-- What a Drain Snake Does
A drain snake — also called a drain auger — is a flexible steel cable with a cutting or hooking attachment on the end. A plumber feeds it into the drain until it hits the blockage, then rotates the cable to break up the clog or pull it back out.
Hand snakes work to about 25 feet and handle most sink and tub clogs. Motorized power snakes extend to 75–100 feet and can reach main sewer line blockages.
What snaking is good for:
- Hair clogs in tub and shower drains
- Soft obstructions close to the fixture
- Getting a blocked line open quickly in an emergency
- Cutting through light root intrusion to restore flow
What snaking does not do: Snaking punches a hole through a clog. It does not clean the pipe walls. After a snaking job, the walls of the pipe still have grease, scale, and root hairs attached — the conditions that caused the clog still exist, and the pipe will usually re-clog faster than if it had been fully cleaned.
Snaking also does not work well against heavy grease or mineral scale buildup, where the blockage is a thick coating on the pipe walls rather than a discrete plug.
Cost for drain snaking in Suffolk County: typically $150–$350 for a single fixture, $250–$450 for a main line.
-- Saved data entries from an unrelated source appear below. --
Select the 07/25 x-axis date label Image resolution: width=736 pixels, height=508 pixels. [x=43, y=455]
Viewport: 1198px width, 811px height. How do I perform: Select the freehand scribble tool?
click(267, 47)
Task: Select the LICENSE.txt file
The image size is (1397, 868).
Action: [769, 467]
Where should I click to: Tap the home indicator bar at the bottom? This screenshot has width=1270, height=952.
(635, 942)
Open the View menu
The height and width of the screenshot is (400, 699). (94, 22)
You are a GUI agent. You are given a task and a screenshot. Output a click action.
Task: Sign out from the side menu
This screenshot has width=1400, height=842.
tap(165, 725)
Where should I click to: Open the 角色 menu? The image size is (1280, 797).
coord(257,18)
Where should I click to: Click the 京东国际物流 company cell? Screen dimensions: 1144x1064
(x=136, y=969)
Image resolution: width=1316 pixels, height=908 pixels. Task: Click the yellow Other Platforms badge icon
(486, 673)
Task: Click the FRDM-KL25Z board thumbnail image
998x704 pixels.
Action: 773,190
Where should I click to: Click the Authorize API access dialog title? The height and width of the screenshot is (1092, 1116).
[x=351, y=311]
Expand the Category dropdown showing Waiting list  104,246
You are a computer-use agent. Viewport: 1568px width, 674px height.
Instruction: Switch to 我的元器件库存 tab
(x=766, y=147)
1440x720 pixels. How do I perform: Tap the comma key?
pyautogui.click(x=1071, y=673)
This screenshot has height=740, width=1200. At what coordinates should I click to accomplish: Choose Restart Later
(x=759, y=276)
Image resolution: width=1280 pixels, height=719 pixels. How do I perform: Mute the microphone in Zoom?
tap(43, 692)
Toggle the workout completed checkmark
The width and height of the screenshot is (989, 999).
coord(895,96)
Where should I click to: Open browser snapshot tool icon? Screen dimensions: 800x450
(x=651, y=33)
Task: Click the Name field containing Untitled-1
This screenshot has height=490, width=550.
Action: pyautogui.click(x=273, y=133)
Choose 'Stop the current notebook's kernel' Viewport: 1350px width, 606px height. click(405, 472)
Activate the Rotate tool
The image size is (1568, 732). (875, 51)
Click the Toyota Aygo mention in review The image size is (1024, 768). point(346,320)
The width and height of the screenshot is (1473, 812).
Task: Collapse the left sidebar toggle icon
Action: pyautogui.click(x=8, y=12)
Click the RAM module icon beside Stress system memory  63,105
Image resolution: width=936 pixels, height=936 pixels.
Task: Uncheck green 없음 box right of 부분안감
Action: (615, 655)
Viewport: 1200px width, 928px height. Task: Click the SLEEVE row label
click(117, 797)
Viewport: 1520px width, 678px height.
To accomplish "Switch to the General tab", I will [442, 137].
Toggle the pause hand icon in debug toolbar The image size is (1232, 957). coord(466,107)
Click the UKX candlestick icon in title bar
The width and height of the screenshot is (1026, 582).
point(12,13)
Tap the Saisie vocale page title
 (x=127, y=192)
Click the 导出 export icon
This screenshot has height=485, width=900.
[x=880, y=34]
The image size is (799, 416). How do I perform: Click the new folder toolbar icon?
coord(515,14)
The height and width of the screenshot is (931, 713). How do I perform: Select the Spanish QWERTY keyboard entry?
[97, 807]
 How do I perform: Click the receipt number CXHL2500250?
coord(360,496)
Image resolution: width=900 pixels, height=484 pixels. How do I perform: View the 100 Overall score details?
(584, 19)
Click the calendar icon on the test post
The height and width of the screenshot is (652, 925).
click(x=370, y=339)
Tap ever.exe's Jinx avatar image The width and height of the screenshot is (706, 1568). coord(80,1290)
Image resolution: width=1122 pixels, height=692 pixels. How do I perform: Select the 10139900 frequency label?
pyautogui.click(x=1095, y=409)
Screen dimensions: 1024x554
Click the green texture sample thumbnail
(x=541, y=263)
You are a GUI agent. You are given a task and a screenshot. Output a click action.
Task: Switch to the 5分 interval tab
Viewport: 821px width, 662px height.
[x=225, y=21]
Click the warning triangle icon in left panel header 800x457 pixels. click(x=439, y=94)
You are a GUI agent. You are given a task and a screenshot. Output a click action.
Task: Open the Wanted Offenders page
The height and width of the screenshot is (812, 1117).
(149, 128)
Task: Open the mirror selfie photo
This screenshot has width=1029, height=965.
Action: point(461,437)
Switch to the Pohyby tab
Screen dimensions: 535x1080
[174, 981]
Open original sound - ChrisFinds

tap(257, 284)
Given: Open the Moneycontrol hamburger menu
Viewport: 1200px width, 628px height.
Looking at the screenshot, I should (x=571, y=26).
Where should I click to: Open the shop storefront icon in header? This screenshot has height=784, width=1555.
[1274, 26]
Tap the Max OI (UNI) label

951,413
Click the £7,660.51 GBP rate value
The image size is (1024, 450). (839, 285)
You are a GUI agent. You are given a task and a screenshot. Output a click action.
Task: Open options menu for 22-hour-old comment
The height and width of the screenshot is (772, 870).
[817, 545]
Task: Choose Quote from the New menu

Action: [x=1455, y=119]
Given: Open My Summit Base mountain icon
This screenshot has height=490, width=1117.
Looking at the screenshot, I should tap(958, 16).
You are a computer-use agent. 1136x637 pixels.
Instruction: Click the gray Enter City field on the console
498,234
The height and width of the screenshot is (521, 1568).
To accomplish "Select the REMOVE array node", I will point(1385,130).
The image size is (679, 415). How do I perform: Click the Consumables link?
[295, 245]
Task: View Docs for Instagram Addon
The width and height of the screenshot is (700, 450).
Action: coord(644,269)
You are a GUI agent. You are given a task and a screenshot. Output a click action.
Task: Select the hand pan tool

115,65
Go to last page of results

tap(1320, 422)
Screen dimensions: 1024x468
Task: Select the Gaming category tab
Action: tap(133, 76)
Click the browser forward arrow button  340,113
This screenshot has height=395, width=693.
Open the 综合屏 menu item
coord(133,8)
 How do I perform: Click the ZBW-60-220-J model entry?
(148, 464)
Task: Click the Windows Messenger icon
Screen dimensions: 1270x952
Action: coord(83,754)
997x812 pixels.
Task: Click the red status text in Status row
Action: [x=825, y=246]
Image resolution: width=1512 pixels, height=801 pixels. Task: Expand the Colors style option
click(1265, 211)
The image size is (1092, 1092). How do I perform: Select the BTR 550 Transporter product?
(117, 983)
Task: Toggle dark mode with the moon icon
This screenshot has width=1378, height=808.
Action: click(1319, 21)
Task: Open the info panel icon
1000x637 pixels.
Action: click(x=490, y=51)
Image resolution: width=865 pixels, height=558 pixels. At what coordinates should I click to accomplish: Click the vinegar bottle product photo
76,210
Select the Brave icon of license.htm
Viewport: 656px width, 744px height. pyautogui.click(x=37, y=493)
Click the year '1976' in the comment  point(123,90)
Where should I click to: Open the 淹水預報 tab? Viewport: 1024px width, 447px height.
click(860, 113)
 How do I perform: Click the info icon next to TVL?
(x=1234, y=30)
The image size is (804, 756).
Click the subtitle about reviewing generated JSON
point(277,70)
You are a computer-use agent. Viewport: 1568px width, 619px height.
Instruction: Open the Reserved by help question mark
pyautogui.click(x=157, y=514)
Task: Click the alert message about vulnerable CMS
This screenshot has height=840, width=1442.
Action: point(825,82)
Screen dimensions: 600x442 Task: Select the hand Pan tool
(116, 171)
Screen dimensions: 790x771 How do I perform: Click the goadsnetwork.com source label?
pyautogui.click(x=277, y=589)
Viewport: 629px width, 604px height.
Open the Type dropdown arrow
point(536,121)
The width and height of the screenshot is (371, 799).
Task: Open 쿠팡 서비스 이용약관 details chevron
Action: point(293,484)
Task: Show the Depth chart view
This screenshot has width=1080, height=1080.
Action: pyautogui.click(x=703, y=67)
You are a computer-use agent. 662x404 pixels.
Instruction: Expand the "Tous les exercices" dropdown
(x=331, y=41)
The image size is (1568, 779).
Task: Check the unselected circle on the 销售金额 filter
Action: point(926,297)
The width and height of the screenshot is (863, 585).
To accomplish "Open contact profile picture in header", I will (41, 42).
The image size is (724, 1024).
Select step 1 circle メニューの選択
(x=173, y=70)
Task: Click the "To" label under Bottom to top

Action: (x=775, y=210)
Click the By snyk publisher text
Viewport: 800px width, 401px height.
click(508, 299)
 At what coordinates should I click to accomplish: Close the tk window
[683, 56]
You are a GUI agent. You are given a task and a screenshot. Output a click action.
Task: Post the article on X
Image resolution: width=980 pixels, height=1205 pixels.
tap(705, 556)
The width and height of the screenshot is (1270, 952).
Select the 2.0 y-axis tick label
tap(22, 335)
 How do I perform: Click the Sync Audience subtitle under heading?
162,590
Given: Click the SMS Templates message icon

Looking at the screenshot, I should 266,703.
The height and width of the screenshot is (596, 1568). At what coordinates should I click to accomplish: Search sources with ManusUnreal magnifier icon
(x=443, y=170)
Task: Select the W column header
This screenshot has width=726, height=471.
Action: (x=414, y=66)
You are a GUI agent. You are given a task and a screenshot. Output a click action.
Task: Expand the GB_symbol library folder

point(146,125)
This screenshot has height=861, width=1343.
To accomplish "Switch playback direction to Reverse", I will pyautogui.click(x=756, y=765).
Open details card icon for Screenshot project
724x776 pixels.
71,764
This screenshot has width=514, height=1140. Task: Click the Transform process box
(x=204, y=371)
-- What Hydro-Jetting Does
Hydro-jetting uses high-pressure water — typically 3,000–4,000 PSI — pushed through a specialized nozzle that sprays in multiple directions simultaneously. The water blast scours the pipe walls, cutting through grease, scale, and root intrusion and flushing the debris out of the pipe.
The key difference from snaking: hydro-jetting cleans the entire interior surface of the pipe, not just the center. After a jetting job, the pipe is close to its original diameter again. It is the difference between pushing debris through and actually cleaning it out.
What hydro-jetting is good for:
- Grease-clogged kitchen drain lines
- Recurring clogs that snake every few months
- Root intrusion (it cuts through the roots that have penetrated the pipe, though it does not stop new root growth)
- Mineral scale and calcification in older pipes
- Main sewer line cleaning as preventive maintenance
What hydro-jetting is not appropriate for: Older clay tile or deteriorated cast iron pipes that may not withstand the water pressure. Before jetting a sewer line, we camera the pipe first to confirm it can handle the pressure. Jetting a pipe that has significant cracks or deterioration can make damage worse.
Cost for hydro-jetting in Suffolk County: typically $300–$600 for a residential drain line, $500–$900 for a main sewer line, depending on length and severity.
-- When to Choose Each Method
Use snaking when:
- It is the first time this drain has clogged
- You need flow restored fast (a blocked toilet at 9 PM)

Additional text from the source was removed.